Association Rule Mining
Association rule mining (also known as Association Rule Learning) is a typical technique for determining relationships (co-occurrence) between many variables. It is mostly used in grocery stores, e-commerce websites, and other similar establishments, in addition to massive transactional databases.
Amazon knows what else you want to buy when you order something on their site. This is a very prevalent example in our daily life. Spotify works on the same principle: they know what song you want to listen to next.
Use of Association Mining Results
Some of most common usages includes:
- Changing the store layout according to trends
- Customer behavior analysis
- Catalog design
- Cross marketing on online store
- What are the trending items customers buy?
- Customized email with add-on sales
When Association Mining is used?
When we wish to find an association between different objects in a collection, find frequent patterns in a transaction database, relational databases, or any other information repository, we utilize association rule mining. In retailling clustering and classification, association rule mining is found in Marketing Basket Analysis.
By developing a set of rules known as Association Rules, it can tell us what things clients commonly buy together. In simple terms, it generates output in the manner of if this, then that rules.
What is Apriori Algorithm and Rule?
Data from a retail market or an online e-commerce store is typically used to mine association rules. The apriori algorithm makes it easier to detect these patterns or rules rapidly because most transaction data is huge. Using apriori()
with all of the rules in the data is not a smart idea!
Rule
- A rule is a note that shows which things are frequently purchased together.

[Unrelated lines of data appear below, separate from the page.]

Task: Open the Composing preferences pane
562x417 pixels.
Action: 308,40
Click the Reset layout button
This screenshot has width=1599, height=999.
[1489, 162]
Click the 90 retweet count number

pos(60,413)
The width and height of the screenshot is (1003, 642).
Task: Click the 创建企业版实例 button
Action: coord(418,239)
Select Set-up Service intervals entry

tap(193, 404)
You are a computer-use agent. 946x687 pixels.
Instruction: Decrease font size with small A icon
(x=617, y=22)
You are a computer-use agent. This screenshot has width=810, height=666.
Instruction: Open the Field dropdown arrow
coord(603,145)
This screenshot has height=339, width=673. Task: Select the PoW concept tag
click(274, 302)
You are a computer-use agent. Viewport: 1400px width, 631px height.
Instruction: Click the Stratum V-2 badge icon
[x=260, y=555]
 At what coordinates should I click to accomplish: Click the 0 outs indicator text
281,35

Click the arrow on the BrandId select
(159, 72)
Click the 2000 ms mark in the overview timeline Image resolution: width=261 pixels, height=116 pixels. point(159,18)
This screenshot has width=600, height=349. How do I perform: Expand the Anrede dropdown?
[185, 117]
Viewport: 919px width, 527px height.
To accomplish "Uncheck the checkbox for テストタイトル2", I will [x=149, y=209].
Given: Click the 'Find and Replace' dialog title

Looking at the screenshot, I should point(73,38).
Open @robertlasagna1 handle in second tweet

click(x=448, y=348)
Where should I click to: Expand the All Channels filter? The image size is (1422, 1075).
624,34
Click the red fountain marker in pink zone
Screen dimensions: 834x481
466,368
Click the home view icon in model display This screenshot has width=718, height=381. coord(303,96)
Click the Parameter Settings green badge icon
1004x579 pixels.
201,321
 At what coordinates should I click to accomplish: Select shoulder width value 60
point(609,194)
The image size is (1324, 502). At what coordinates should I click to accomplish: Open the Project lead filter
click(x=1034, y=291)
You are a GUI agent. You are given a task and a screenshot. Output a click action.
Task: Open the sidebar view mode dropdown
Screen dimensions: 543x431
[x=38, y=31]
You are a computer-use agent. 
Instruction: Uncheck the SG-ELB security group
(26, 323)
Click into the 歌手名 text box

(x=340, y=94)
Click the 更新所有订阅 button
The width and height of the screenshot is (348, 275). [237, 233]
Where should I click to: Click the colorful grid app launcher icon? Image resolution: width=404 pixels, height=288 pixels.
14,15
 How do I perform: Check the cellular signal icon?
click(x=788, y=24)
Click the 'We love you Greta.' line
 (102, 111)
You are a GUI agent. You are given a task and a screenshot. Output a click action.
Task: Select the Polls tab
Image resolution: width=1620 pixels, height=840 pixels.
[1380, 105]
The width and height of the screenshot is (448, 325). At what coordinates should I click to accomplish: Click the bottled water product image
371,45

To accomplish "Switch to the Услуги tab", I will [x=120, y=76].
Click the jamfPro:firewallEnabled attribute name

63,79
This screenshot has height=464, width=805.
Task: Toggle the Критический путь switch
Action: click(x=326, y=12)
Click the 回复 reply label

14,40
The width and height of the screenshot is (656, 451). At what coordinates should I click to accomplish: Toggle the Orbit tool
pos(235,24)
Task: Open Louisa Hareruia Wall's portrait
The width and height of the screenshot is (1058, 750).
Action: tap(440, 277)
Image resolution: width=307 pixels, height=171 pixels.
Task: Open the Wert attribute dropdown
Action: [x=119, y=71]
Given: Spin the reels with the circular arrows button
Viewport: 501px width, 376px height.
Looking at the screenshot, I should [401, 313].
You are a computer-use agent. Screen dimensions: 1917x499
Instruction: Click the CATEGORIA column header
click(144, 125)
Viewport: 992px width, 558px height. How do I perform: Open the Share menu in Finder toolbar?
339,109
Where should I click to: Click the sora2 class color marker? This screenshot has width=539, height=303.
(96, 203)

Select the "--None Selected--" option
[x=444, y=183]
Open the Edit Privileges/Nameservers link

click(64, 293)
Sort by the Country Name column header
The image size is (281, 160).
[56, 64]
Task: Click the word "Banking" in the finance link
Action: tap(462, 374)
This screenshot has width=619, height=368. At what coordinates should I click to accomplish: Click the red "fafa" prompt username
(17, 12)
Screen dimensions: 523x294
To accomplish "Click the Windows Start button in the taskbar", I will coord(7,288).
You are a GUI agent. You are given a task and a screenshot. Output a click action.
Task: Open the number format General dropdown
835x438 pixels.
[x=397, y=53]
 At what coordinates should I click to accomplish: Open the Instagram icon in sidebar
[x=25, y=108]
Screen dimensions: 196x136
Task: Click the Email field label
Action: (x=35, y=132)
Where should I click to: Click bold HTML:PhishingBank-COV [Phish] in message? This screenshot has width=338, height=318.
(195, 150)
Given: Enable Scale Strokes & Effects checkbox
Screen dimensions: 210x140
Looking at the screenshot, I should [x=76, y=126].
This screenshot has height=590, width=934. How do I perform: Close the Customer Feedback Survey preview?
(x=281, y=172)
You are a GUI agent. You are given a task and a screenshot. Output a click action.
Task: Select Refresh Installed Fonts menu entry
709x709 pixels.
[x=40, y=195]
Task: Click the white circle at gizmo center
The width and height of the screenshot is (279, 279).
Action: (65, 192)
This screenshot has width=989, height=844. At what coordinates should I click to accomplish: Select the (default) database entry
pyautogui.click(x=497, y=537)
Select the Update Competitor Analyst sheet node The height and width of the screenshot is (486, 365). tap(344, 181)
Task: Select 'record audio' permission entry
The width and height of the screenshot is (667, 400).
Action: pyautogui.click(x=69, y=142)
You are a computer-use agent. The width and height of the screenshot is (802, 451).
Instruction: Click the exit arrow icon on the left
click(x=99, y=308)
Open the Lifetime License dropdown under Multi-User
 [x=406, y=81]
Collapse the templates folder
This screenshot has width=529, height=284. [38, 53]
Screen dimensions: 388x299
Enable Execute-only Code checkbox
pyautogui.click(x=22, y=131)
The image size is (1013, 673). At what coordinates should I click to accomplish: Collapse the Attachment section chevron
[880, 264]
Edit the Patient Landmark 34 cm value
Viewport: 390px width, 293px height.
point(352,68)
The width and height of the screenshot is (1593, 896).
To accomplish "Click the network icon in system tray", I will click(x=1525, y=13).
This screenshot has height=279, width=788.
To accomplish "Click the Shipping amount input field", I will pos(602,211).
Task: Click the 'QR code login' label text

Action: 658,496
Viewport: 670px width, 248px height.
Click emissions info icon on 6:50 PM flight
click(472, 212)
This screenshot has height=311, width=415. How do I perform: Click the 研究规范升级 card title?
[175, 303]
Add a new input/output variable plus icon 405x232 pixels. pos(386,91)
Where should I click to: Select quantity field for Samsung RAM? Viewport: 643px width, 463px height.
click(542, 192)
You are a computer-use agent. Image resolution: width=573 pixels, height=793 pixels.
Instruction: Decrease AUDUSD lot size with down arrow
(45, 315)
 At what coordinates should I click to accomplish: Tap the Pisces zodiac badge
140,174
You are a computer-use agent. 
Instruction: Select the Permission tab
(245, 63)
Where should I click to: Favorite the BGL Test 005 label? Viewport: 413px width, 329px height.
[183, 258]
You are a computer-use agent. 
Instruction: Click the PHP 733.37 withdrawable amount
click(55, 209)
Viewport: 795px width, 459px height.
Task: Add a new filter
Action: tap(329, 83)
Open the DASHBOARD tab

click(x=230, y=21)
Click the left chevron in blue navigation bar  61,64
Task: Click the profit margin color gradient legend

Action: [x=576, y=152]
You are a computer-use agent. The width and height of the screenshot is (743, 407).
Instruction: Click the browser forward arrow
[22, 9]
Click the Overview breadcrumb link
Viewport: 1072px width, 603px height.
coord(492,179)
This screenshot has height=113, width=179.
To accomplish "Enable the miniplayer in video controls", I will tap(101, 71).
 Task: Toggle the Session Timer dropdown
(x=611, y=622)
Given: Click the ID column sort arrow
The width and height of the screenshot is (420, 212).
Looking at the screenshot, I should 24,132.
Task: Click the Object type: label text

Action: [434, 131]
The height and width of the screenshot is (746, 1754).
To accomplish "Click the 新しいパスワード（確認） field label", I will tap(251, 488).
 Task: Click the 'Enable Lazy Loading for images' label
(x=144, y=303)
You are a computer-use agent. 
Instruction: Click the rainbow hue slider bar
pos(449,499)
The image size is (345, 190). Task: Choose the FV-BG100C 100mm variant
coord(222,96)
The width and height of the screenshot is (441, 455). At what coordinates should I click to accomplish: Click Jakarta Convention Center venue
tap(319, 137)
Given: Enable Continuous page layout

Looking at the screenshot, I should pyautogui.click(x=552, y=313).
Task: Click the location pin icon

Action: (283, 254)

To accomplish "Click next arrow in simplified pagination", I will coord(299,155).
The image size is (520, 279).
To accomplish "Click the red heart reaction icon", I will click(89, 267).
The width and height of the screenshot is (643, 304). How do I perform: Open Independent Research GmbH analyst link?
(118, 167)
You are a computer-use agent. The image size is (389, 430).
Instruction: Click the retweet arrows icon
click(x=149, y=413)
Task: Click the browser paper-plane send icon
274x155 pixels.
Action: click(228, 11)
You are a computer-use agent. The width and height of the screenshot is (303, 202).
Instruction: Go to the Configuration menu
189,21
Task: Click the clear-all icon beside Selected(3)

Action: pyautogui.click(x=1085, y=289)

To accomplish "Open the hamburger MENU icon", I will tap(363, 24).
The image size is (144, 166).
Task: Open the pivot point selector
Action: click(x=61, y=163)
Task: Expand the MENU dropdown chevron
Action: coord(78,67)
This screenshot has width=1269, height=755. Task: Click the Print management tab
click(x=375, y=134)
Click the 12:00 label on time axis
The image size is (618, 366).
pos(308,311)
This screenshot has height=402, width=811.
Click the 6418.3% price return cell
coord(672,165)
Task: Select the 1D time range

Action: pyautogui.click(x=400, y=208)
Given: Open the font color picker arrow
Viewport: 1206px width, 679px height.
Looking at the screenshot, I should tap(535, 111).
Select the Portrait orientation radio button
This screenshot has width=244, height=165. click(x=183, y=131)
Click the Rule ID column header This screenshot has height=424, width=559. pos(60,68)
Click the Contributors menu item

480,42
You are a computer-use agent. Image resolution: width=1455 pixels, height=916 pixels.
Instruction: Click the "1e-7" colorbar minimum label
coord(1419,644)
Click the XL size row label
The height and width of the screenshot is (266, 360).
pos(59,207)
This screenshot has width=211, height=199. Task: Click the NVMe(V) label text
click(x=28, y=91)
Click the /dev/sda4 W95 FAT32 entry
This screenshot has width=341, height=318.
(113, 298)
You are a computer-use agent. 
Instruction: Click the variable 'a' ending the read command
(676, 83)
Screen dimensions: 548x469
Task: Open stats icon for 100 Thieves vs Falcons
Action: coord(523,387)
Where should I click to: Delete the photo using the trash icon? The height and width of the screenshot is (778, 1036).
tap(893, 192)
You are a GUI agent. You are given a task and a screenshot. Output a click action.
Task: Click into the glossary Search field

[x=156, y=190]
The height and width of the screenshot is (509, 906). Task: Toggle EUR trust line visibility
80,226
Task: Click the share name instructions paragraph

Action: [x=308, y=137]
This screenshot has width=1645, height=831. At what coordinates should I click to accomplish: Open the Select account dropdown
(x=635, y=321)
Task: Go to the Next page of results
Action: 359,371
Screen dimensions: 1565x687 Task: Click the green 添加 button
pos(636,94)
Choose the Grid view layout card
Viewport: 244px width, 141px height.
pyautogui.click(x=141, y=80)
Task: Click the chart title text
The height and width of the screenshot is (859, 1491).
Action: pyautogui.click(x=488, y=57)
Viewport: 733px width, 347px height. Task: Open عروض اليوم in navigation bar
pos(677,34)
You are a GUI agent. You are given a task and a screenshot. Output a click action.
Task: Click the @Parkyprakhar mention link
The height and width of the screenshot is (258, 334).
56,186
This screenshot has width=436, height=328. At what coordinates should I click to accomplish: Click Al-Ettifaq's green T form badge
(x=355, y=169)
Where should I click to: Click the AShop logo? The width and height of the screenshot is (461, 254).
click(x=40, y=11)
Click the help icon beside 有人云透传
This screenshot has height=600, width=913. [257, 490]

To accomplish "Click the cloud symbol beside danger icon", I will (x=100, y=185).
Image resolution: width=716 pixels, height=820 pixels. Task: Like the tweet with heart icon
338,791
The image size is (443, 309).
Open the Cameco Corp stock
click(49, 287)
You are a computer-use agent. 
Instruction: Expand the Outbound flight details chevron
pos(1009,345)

- It has two parts: a 'LHS' and a 'RHS', which can be represented as follows:
itemssetA => itemssetB
is a condition.
Some Association Rule Mining Terms
Support
Association rule are given in the following form,
A=>B[support, confidence]
Where A and B are sets of items in the transaction data. Also, A and B are
disjoint sets.
Support = Number of transactions with both A and B / Total number of
transactions = P(A∩B) = frequency(A, B)/N
Confidence
Confidence = Number of transactions with both A and B / Total number of
transactions with A = P(A∩B)/P(A) = frequenc(A, B)/frequency(A)
Expected Confidence
Expected Confidence = Number of transactions withB/Total number of
transactions = P(B) = frequency(B)/N
List
Lift = Confidence/ExpectedConfidence =P(A∩B)/P(A).P(B) =
Support(A,B)/Support(A).Support(B)
Let’s Do Association Rule Mining in R
Create a list of baskets
market_basket<- list(c("bread", "milk"),
c("bread","dipers","beer","Egg"),
c("milk","dipers","beer","coka"),
c("bread","milk","dipers","beer"),
c("bread","milk","dipers","coka")
)
names(market_basket) <- paste("T",c(1:5),sep = "")
market_basket
## $T1
## [1] "bread" "milk"
##
## $T2
## [1] "bread" "dipers" "beer" "Egg"
##
## $T3
## [1] "milk" "dipers" "beer" "coka"
##
## $T4
## [1] "bread" "milk" "dipers" "beer"
##
## $T5
## [1] "bread" "milk" "dipers" "coka"
The five transactions were created from the preceding data and given the names T1,T2,T2,T4,T5.
Now we'll use the arules
package to do some more association rule mining. To move on, we should have installed mention packages.
library(arules)
## Warning: package 'arules' was built under R version 4.1.2
## Loading required package: Matrix
##
## Attaching package: 'arules'
## The following objects are masked from 'package:base':
##
## abbreviate, write
Let’s make Transformation of transactions.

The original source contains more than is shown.